Python’s SciPy library has a somewhat unusual approach to parameterization with some advantages. SciPy makes every continuous distribution a location-scale family, even those distributions that typically do not have a location or scale parameter. This eliminates, for example, the question of whether an exponential distribution is parameterized by its mean or its rate. There is no mean or rate parameter per se. But there is a scale parameter, which happens to also be the mean.
Some methods on distribution classes have unusual names. For example, the inverse CDF function, often called the quantile function, is ppf for “percentile point function.” The complementary CDF function, or CCDF, is called sf for “survival function.” (Survival function is not an unusual name, though my preference would have been ccdf since that would make the API more symmetric.)
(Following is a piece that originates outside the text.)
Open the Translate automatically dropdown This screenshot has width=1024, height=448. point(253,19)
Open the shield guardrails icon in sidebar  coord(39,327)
Discrete distributions in SciPy do not have a scale parameter. Also instead of a pdf method the discrete distributions have a pmf method; continuous functions have a probability density function but discrete methods have a probability mass function.
One surprise with SciPy distributions is that the SciPy implementation of the lognormal distribution does not correspond to the definition I’m more familiar with unless the location is 0. In order to be consistent with other continuous distributions, SciPy shifts the PDF argument x whereas I believe it is more common to shift log(x). This isn’t just a difference in parameterization. It actually amounts to different distributions.
For more details, see these notes on distributions in SciPy. See also these notes on distributions in R and in Mathematica for comparison.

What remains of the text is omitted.